# SET EXERCISE:
In the listing below, change every "screenshot" to "screen capture" and rewrite the lines with nothing else altered. Leave out the pictures.

# DATA TO PROCESS:
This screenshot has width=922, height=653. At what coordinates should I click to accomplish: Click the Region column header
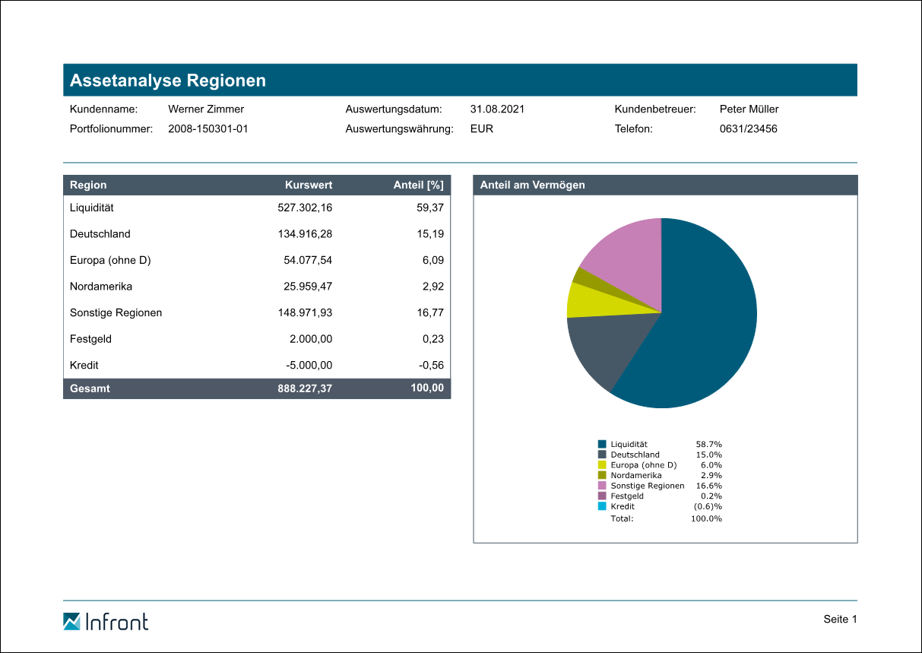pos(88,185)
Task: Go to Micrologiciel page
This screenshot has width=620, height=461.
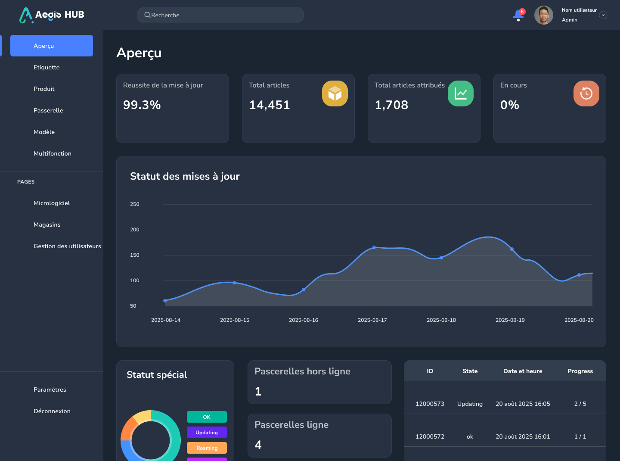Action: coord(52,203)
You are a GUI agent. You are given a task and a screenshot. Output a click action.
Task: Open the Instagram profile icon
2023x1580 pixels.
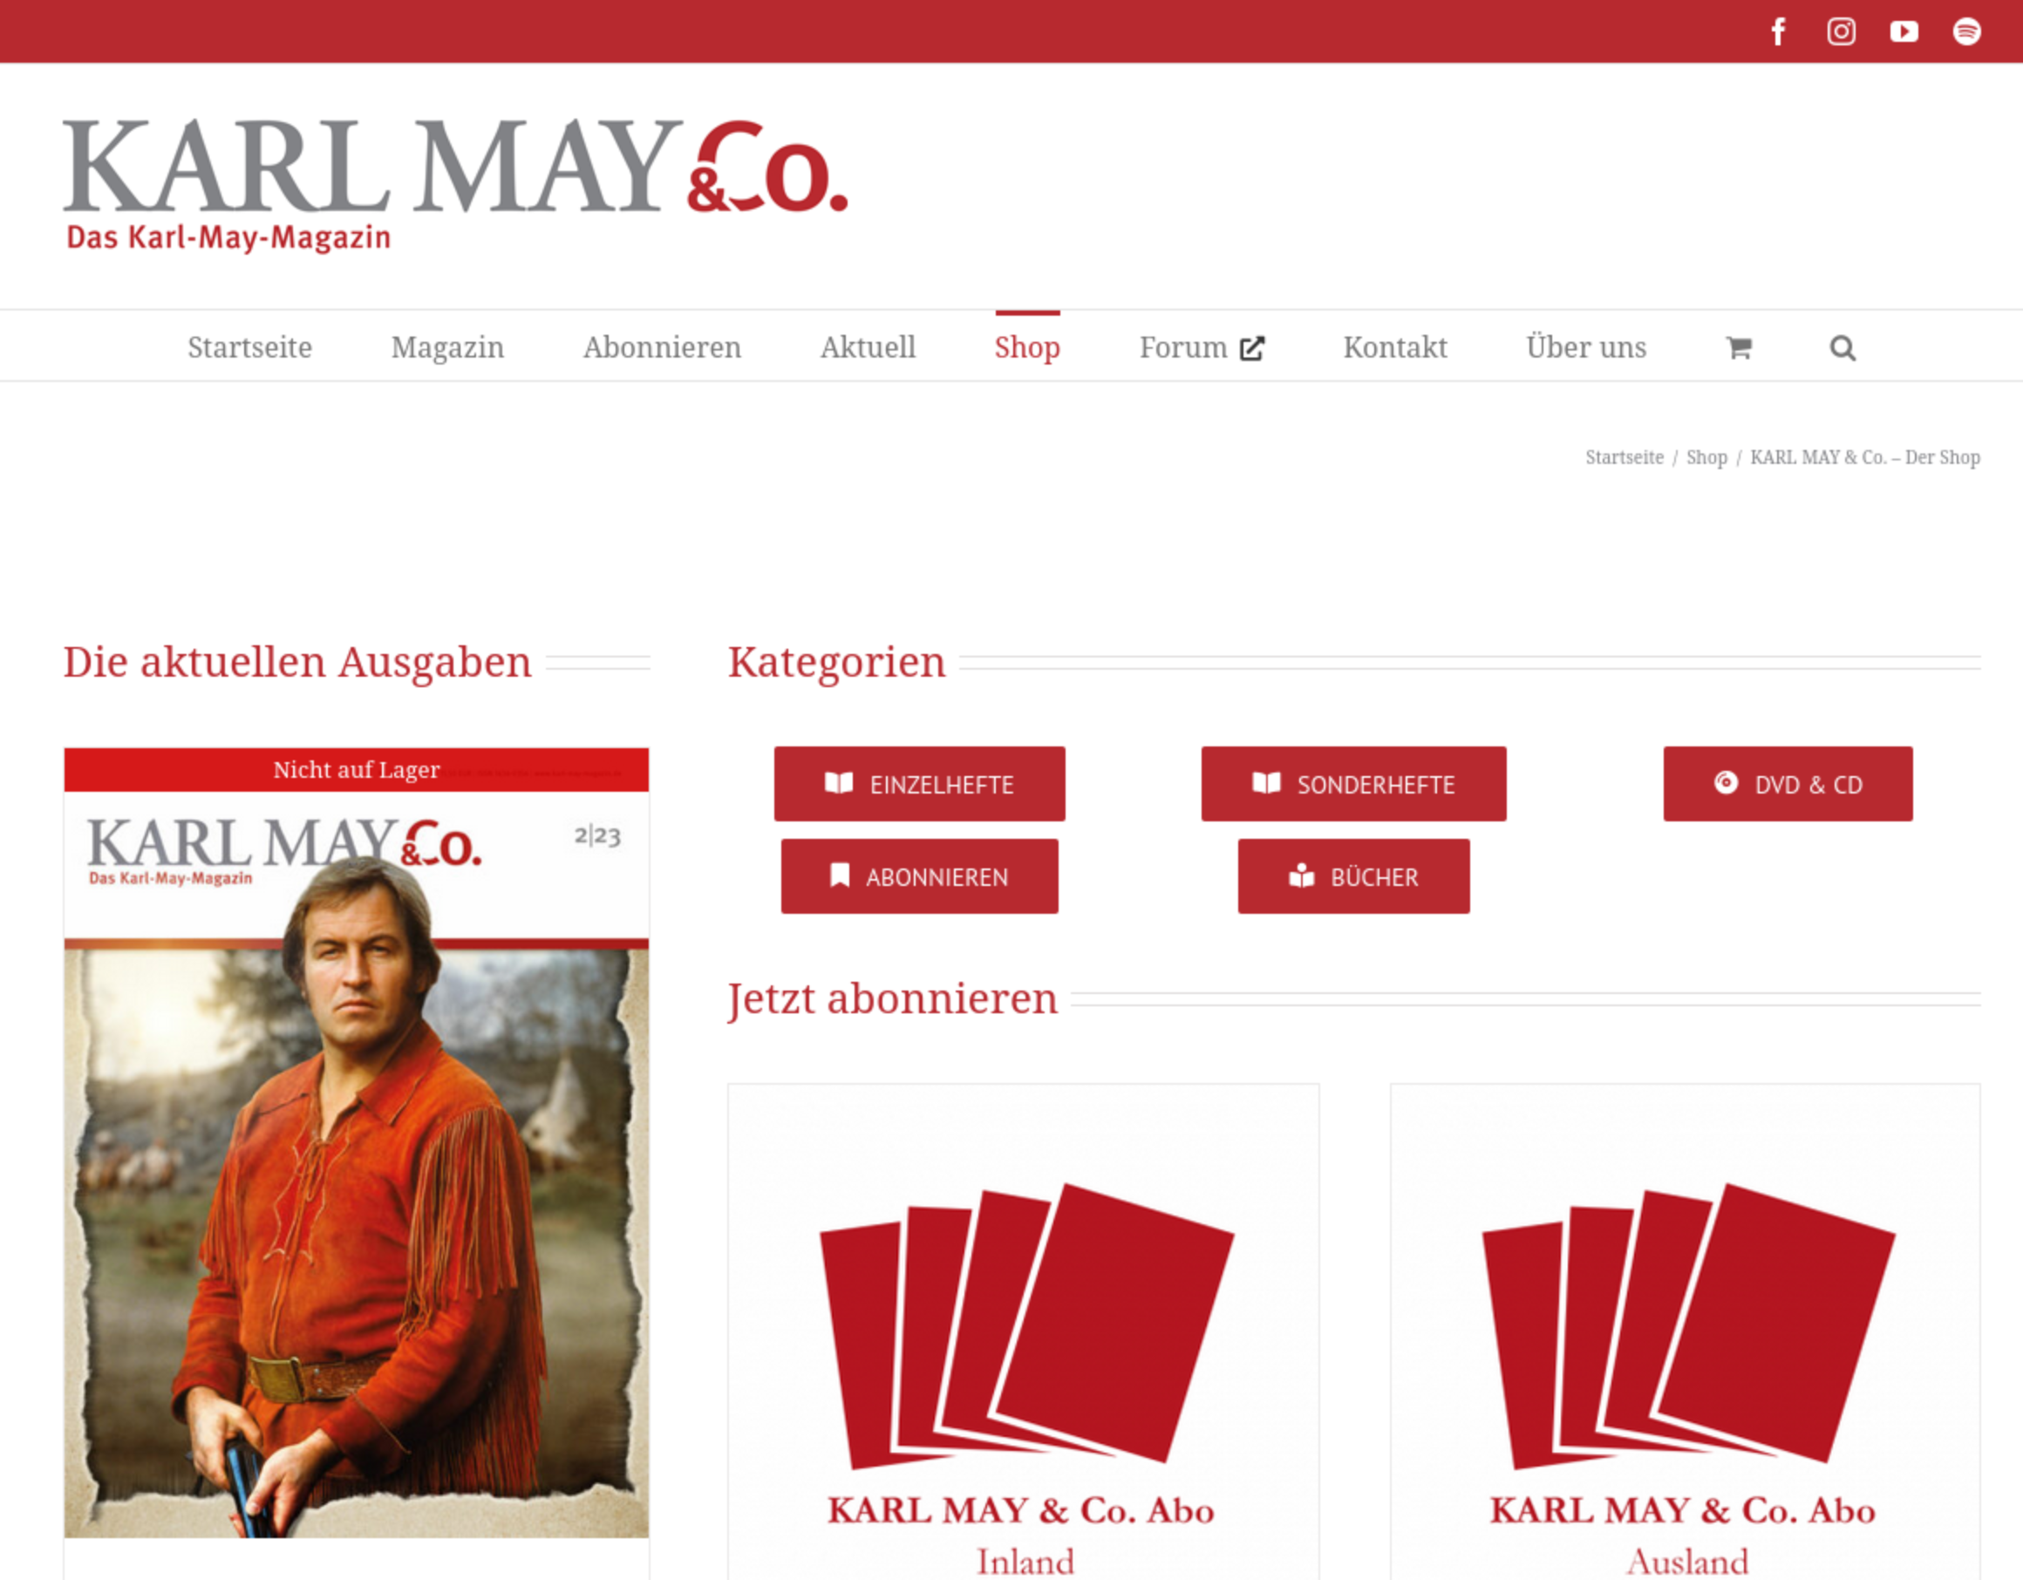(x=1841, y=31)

# RESULT FOR THIS TASK:
This screen capture has width=922, height=653. At what coordinates should I click to accomplish: Click the Region column header
pos(88,185)
Task: Go to Micrologiciel page
This screen capture has width=620, height=461.
Action: coord(52,203)
You are a GUI agent. You are given a task and a screen capture. Output a click action.
Task: Open the Instagram profile icon
2023x1580 pixels.
(x=1841, y=31)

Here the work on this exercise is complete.